Your task: From the line below that contains "Image resolution: width=1024" to the line that contains "Given: Open the HSM configuration icon", repeat every line exactly, both ends included, and nothing else.

Supplied data:
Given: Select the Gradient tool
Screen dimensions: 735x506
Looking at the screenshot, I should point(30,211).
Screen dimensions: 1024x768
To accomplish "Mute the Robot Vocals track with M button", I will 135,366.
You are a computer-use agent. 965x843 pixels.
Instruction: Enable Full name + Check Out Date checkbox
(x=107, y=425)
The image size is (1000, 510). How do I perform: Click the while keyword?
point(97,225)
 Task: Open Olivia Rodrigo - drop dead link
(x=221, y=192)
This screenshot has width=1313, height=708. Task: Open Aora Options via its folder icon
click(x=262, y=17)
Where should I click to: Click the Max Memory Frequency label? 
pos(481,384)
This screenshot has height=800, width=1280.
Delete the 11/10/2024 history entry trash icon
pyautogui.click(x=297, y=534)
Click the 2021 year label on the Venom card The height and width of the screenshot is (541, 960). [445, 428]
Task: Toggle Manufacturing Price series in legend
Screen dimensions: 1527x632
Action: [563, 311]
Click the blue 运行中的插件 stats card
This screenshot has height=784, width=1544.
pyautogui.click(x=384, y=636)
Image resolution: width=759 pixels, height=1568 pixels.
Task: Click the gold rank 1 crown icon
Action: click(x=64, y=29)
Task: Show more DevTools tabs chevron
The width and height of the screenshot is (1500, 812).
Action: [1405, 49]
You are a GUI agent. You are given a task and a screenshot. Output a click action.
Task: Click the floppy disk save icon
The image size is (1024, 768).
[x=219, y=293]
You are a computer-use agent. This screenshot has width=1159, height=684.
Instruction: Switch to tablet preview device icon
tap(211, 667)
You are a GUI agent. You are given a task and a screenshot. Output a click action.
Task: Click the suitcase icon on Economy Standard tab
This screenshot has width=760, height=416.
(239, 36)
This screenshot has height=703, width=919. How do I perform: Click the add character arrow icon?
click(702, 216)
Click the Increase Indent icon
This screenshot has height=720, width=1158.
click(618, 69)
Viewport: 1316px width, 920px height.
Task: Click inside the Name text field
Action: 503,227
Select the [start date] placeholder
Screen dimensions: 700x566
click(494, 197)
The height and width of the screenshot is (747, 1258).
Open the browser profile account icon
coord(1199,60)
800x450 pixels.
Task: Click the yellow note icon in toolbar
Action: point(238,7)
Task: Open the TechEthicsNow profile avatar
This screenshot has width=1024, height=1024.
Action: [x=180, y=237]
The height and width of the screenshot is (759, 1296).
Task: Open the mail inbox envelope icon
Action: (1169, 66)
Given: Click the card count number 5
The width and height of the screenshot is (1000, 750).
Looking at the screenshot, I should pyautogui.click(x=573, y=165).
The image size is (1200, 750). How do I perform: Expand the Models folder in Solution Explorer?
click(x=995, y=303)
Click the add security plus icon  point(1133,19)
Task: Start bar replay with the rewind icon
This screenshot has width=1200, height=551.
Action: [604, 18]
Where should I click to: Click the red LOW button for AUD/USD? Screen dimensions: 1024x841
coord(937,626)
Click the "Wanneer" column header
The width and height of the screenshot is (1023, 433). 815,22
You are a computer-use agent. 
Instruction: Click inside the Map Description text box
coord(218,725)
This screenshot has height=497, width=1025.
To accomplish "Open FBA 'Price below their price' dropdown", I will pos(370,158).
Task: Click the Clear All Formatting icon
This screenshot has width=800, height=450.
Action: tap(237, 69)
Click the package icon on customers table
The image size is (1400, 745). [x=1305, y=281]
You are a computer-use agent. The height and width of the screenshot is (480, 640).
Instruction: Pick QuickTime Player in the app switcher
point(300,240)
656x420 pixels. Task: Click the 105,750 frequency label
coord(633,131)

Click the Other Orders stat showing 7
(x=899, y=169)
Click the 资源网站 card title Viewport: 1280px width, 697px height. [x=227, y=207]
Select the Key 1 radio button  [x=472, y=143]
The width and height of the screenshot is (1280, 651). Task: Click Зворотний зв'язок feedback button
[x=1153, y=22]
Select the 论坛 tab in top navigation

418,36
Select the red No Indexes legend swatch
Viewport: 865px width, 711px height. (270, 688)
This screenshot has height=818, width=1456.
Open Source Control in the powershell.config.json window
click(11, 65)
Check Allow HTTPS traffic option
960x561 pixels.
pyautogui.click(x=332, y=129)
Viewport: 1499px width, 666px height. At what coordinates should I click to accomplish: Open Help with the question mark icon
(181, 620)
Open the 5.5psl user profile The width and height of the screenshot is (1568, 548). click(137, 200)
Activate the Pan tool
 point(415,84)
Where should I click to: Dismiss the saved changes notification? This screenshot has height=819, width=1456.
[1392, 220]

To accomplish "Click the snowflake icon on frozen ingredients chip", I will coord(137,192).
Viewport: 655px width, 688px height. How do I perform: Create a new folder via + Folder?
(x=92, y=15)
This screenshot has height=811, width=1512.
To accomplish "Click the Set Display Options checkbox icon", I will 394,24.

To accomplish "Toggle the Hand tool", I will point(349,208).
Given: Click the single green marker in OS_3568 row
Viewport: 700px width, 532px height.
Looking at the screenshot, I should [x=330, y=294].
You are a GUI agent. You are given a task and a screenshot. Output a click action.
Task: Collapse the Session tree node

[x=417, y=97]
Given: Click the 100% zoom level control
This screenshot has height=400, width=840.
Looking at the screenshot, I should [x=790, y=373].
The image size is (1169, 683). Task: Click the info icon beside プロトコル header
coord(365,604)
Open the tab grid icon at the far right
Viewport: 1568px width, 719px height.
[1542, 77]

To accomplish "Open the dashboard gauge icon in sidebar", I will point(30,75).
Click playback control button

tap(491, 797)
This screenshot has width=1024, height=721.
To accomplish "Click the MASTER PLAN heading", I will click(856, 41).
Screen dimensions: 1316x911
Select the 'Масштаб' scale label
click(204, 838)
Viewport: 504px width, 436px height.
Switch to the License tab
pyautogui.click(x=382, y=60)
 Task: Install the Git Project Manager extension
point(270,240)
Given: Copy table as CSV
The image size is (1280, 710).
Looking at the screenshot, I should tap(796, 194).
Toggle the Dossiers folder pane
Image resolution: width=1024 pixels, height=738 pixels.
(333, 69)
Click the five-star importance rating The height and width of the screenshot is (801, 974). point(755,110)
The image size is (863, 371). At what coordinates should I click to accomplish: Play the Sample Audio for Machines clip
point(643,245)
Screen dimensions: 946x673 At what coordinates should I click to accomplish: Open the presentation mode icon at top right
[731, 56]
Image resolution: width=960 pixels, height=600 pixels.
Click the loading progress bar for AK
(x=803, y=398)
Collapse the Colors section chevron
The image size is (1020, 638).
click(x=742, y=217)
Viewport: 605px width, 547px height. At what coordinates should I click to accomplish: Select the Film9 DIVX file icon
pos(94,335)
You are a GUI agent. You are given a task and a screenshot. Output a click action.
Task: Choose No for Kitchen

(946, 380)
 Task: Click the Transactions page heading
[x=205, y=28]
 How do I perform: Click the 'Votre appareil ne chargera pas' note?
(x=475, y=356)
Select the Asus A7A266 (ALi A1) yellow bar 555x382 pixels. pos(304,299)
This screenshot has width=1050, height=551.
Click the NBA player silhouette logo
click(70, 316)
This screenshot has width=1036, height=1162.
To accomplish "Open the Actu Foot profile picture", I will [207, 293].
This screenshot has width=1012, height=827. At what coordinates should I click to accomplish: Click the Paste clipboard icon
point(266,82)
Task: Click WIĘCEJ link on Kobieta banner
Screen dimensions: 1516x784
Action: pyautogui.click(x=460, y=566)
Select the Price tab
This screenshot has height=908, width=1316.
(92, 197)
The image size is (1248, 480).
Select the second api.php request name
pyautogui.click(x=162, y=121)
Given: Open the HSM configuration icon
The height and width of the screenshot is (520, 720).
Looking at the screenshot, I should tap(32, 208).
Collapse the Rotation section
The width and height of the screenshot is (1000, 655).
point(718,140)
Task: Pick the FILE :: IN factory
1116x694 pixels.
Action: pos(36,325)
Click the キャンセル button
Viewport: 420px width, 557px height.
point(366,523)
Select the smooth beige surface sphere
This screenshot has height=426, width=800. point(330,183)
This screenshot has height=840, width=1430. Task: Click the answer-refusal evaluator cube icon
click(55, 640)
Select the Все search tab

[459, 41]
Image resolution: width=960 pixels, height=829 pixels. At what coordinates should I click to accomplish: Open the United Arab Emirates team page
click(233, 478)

Exercise solution:
Image resolution: width=1024 pixels, height=738 pixels.
(333, 69)
Click the five-star importance rating The height and width of the screenshot is (801, 974). point(755,110)
The image size is (863, 371). At what coordinates should I click to accomplish: Play the Sample Audio for Machines clip
point(643,245)
Screen dimensions: 946x673 At what coordinates should I click to accomplish: Open the presentation mode icon at top right
[731, 56]
Image resolution: width=960 pixels, height=600 pixels.
Click the loading progress bar for AK
(x=803, y=398)
Collapse the Colors section chevron
The image size is (1020, 638).
click(x=742, y=217)
Viewport: 605px width, 547px height. At what coordinates should I click to accomplish: Select the Film9 DIVX file icon
pos(94,335)
You are a GUI agent. You are given a task and a screenshot. Output a click action.
Task: Choose No for Kitchen

(946, 380)
 Task: Click the Transactions page heading
[x=205, y=28]
 How do I perform: Click the 'Votre appareil ne chargera pas' note?
(x=475, y=356)
Select the Asus A7A266 (ALi A1) yellow bar 555x382 pixels. pos(304,299)
This screenshot has width=1050, height=551.
Click the NBA player silhouette logo
click(70, 316)
This screenshot has width=1036, height=1162.
To accomplish "Open the Actu Foot profile picture", I will [207, 293].
This screenshot has width=1012, height=827. At what coordinates should I click to accomplish: Click the Paste clipboard icon
point(266,82)
Task: Click WIĘCEJ link on Kobieta banner
Screen dimensions: 1516x784
Action: pyautogui.click(x=460, y=566)
Select the Price tab
This screenshot has height=908, width=1316.
(92, 197)
The image size is (1248, 480).
Select the second api.php request name
pyautogui.click(x=162, y=121)
Given: Open the HSM configuration icon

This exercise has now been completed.